> **PROBLEM DETAILS**
Reproduce the listing below line for line, without changing anything.

> **SOURCE MATERIAL**
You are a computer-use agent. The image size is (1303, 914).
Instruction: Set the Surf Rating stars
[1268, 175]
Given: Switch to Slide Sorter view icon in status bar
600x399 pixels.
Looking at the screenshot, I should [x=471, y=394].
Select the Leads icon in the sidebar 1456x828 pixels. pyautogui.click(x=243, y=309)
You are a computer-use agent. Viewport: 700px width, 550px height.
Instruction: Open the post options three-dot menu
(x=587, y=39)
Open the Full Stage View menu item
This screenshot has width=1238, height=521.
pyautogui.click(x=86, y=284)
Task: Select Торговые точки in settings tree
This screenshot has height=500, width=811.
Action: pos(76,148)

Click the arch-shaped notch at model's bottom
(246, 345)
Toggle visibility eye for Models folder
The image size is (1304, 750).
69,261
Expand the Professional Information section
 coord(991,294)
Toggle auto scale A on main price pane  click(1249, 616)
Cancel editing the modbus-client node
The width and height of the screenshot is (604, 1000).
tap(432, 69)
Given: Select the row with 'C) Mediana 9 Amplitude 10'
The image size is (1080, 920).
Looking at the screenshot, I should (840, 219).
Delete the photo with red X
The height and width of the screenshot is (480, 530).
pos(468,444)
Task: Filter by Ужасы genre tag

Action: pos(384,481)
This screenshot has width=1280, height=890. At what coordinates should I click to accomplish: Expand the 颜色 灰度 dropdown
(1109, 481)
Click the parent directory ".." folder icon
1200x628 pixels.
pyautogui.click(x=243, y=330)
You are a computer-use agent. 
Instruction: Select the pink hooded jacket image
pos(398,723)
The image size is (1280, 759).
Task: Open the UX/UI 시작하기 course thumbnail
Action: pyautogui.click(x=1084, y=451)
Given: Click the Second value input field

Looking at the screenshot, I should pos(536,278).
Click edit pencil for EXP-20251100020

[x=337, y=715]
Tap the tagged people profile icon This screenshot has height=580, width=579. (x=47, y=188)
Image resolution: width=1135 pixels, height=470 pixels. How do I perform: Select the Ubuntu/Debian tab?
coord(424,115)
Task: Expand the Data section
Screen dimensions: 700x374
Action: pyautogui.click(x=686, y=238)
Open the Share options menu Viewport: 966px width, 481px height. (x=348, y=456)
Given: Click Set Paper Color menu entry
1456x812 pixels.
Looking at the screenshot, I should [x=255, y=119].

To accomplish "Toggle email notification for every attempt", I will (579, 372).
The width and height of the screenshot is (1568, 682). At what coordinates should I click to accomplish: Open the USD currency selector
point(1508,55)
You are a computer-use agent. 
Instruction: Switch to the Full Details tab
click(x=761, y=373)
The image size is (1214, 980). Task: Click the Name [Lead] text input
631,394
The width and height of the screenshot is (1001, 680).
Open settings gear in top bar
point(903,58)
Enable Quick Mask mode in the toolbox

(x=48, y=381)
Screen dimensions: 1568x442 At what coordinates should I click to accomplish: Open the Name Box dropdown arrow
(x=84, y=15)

> **RESULT FOR THIS TASK**
You are a computer-use agent. The image size is (1303, 914).
Instruction: Set the Surf Rating stars
[1268, 175]
Given: Switch to Slide Sorter view icon in status bar
600x399 pixels.
Looking at the screenshot, I should [x=471, y=394].
Select the Leads icon in the sidebar 1456x828 pixels. pyautogui.click(x=243, y=309)
You are a computer-use agent. Viewport: 700px width, 550px height.
Instruction: Open the post options three-dot menu
(x=587, y=39)
Open the Full Stage View menu item
This screenshot has width=1238, height=521.
pyautogui.click(x=86, y=284)
Task: Select Торговые точки in settings tree
This screenshot has height=500, width=811.
Action: pos(76,148)

Click the arch-shaped notch at model's bottom
(246, 345)
Toggle visibility eye for Models folder
The image size is (1304, 750).
69,261
Expand the Professional Information section
 coord(991,294)
Toggle auto scale A on main price pane  click(1249, 616)
Cancel editing the modbus-client node
The width and height of the screenshot is (604, 1000).
tap(432, 69)
Given: Select the row with 'C) Mediana 9 Amplitude 10'
The image size is (1080, 920).
Looking at the screenshot, I should (840, 219).
Delete the photo with red X
The height and width of the screenshot is (480, 530).
pos(468,444)
Task: Filter by Ужасы genre tag

Action: pos(384,481)
This screenshot has width=1280, height=890. At what coordinates should I click to accomplish: Expand the 颜色 灰度 dropdown
(1109, 481)
Click the parent directory ".." folder icon
1200x628 pixels.
pyautogui.click(x=243, y=330)
You are a computer-use agent. 
Instruction: Select the pink hooded jacket image
pos(398,723)
The image size is (1280, 759).
Task: Open the UX/UI 시작하기 course thumbnail
Action: pyautogui.click(x=1084, y=451)
Given: Click the Second value input field

Looking at the screenshot, I should pos(536,278).
Click edit pencil for EXP-20251100020

[x=337, y=715]
Tap the tagged people profile icon This screenshot has height=580, width=579. (x=47, y=188)
Image resolution: width=1135 pixels, height=470 pixels. How do I perform: Select the Ubuntu/Debian tab?
coord(424,115)
Task: Expand the Data section
Screen dimensions: 700x374
Action: pyautogui.click(x=686, y=238)
Open the Share options menu Viewport: 966px width, 481px height. (x=348, y=456)
Given: Click Set Paper Color menu entry
1456x812 pixels.
Looking at the screenshot, I should [x=255, y=119].

To accomplish "Toggle email notification for every attempt", I will (579, 372).
The width and height of the screenshot is (1568, 682). At what coordinates should I click to accomplish: Open the USD currency selector
point(1508,55)
You are a computer-use agent. 
Instruction: Switch to the Full Details tab
click(x=761, y=373)
The image size is (1214, 980). Task: Click the Name [Lead] text input
631,394
The width and height of the screenshot is (1001, 680).
Open settings gear in top bar
point(903,58)
Enable Quick Mask mode in the toolbox

(x=48, y=381)
Screen dimensions: 1568x442 At what coordinates should I click to accomplish: Open the Name Box dropdown arrow
(x=84, y=15)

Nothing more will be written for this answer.